▸ **Exercise objective**: Output each entry verbatim.

Stored records:
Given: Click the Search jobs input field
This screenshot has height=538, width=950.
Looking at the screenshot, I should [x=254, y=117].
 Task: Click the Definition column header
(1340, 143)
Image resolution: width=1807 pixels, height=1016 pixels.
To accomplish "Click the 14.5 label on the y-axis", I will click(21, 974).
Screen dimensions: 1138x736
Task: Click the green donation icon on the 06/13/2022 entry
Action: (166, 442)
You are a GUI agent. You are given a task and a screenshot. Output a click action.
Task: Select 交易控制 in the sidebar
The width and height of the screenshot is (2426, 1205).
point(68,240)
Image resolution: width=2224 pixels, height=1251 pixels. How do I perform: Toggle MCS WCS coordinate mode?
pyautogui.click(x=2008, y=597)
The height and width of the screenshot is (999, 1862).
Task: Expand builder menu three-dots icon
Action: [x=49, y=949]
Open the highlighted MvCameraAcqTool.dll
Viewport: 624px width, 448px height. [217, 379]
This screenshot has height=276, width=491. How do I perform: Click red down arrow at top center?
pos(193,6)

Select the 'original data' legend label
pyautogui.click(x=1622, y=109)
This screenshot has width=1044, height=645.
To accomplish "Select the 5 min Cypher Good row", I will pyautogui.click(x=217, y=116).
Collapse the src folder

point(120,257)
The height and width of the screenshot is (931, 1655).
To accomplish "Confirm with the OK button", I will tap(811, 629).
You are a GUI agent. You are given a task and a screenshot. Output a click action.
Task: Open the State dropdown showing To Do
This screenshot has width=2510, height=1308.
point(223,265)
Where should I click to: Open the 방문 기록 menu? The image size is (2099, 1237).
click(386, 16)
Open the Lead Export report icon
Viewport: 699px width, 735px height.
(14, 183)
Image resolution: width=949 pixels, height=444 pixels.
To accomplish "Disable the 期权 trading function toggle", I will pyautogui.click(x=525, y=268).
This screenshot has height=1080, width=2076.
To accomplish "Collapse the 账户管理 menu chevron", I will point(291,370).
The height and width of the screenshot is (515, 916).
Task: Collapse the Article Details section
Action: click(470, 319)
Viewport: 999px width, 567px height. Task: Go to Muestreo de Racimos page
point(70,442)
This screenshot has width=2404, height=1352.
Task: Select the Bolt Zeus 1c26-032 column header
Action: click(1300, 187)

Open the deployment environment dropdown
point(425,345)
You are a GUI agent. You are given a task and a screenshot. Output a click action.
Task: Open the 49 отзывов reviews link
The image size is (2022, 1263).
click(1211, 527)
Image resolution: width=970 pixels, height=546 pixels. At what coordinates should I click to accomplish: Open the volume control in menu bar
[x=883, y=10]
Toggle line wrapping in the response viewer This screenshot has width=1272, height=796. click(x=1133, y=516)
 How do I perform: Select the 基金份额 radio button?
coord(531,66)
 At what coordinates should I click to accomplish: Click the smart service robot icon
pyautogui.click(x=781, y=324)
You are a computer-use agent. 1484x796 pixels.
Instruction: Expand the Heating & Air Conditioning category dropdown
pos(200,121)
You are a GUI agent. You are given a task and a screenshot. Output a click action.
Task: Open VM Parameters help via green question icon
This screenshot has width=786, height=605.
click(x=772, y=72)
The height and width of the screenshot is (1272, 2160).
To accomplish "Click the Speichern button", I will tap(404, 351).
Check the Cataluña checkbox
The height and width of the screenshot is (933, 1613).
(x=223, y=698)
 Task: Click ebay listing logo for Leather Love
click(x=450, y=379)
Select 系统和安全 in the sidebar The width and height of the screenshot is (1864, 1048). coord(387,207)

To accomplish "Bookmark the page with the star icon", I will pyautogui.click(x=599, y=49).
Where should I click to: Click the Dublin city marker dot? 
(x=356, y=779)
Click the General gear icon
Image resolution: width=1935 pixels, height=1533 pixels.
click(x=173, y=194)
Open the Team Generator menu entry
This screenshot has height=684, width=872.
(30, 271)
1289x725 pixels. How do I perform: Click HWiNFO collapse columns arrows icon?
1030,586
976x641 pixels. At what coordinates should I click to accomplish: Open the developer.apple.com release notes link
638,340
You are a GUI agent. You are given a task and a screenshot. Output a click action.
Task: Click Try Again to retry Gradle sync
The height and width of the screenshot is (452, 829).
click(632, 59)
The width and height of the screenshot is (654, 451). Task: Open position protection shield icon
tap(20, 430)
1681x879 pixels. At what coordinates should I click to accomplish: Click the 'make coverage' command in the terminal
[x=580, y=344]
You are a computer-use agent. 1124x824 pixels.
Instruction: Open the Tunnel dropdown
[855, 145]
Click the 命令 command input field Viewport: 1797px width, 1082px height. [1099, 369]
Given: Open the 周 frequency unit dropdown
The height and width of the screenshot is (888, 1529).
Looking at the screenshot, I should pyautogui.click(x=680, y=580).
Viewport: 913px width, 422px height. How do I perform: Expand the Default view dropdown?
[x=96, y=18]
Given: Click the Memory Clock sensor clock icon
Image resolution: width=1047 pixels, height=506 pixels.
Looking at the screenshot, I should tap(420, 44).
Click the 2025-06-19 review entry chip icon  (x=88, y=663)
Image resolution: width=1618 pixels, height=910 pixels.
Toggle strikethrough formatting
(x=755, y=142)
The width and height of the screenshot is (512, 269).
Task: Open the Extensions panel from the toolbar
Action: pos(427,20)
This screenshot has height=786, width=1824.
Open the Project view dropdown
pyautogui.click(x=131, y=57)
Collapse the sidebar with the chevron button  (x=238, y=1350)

▸ **Finished exercise**:
Given: Click the Search jobs input field
This screenshot has height=538, width=950.
Looking at the screenshot, I should [x=254, y=117].
 Task: Click the Definition column header
(1340, 143)
Image resolution: width=1807 pixels, height=1016 pixels.
To accomplish "Click the 14.5 label on the y-axis", I will click(21, 974).
Screen dimensions: 1138x736
Task: Click the green donation icon on the 06/13/2022 entry
Action: (166, 442)
You are a GUI agent. You are given a task and a screenshot. Output a click action.
Task: Select 交易控制 in the sidebar
The width and height of the screenshot is (2426, 1205).
point(68,240)
Image resolution: width=2224 pixels, height=1251 pixels. How do I perform: Toggle MCS WCS coordinate mode?
pyautogui.click(x=2008, y=597)
The height and width of the screenshot is (999, 1862).
Task: Expand builder menu three-dots icon
Action: [x=49, y=949]
Open the highlighted MvCameraAcqTool.dll
Viewport: 624px width, 448px height. [217, 379]
This screenshot has height=276, width=491. How do I perform: Click red down arrow at top center?
pos(193,6)

Select the 'original data' legend label
pyautogui.click(x=1622, y=109)
This screenshot has width=1044, height=645.
To accomplish "Select the 5 min Cypher Good row", I will pyautogui.click(x=217, y=116).
Collapse the src folder

point(120,257)
The height and width of the screenshot is (931, 1655).
To accomplish "Confirm with the OK button", I will tap(811, 629).
You are a GUI agent. You are given a task and a screenshot. Output a click action.
Task: Open the State dropdown showing To Do
This screenshot has width=2510, height=1308.
point(223,265)
Where should I click to: Open the 방문 기록 menu? The image size is (2099, 1237).
click(386, 16)
Open the Lead Export report icon
Viewport: 699px width, 735px height.
(14, 183)
Image resolution: width=949 pixels, height=444 pixels.
To accomplish "Disable the 期权 trading function toggle", I will pyautogui.click(x=525, y=268).
This screenshot has height=1080, width=2076.
To accomplish "Collapse the 账户管理 menu chevron", I will point(291,370).
The height and width of the screenshot is (515, 916).
Task: Collapse the Article Details section
Action: click(470, 319)
Viewport: 999px width, 567px height. Task: Go to Muestreo de Racimos page
point(70,442)
This screenshot has width=2404, height=1352.
Task: Select the Bolt Zeus 1c26-032 column header
Action: click(1300, 187)

Open the deployment environment dropdown
point(425,345)
You are a GUI agent. You are given a task and a screenshot. Output a click action.
Task: Open the 49 отзывов reviews link
The image size is (2022, 1263).
click(1211, 527)
Image resolution: width=970 pixels, height=546 pixels. At what coordinates should I click to accomplish: Open the volume control in menu bar
[x=883, y=10]
Toggle line wrapping in the response viewer This screenshot has width=1272, height=796. click(x=1133, y=516)
 How do I perform: Select the 基金份额 radio button?
coord(531,66)
 At what coordinates should I click to accomplish: Click the smart service robot icon
pyautogui.click(x=781, y=324)
You are a computer-use agent. 1484x796 pixels.
Instruction: Expand the Heating & Air Conditioning category dropdown
pos(200,121)
You are a GUI agent. You are given a task and a screenshot. Output a click action.
Task: Open VM Parameters help via green question icon
This screenshot has width=786, height=605.
click(x=772, y=72)
The height and width of the screenshot is (1272, 2160).
To accomplish "Click the Speichern button", I will tap(404, 351).
Check the Cataluña checkbox
The height and width of the screenshot is (933, 1613).
(x=223, y=698)
 Task: Click ebay listing logo for Leather Love
click(x=450, y=379)
Select 系统和安全 in the sidebar The width and height of the screenshot is (1864, 1048). coord(387,207)

To accomplish "Bookmark the page with the star icon", I will pyautogui.click(x=599, y=49).
Where should I click to: Click the Dublin city marker dot? 
(x=356, y=779)
Click the General gear icon
Image resolution: width=1935 pixels, height=1533 pixels.
click(x=173, y=194)
Open the Team Generator menu entry
This screenshot has height=684, width=872.
(30, 271)
1289x725 pixels. How do I perform: Click HWiNFO collapse columns arrows icon?
1030,586
976x641 pixels. At what coordinates should I click to accomplish: Open the developer.apple.com release notes link
638,340
You are a GUI agent. You are given a task and a screenshot. Output a click action.
Task: Click Try Again to retry Gradle sync
The height and width of the screenshot is (452, 829).
click(632, 59)
The width and height of the screenshot is (654, 451). Task: Open position protection shield icon
tap(20, 430)
1681x879 pixels. At what coordinates should I click to accomplish: Click the 'make coverage' command in the terminal
[x=580, y=344]
You are a computer-use agent. 1124x824 pixels.
Instruction: Open the Tunnel dropdown
[855, 145]
Click the 命令 command input field Viewport: 1797px width, 1082px height. [1099, 369]
Given: Open the 周 frequency unit dropdown
The height and width of the screenshot is (888, 1529).
Looking at the screenshot, I should pyautogui.click(x=680, y=580).
Viewport: 913px width, 422px height. How do I perform: Expand the Default view dropdown?
[x=96, y=18]
Given: Click the Memory Clock sensor clock icon
Image resolution: width=1047 pixels, height=506 pixels.
Looking at the screenshot, I should tap(420, 44).
Click the 2025-06-19 review entry chip icon  (x=88, y=663)
Image resolution: width=1618 pixels, height=910 pixels.
Toggle strikethrough formatting
(x=755, y=142)
The width and height of the screenshot is (512, 269).
Task: Open the Extensions panel from the toolbar
Action: pos(427,20)
This screenshot has height=786, width=1824.
Open the Project view dropdown
pyautogui.click(x=131, y=57)
Collapse the sidebar with the chevron button  (x=238, y=1350)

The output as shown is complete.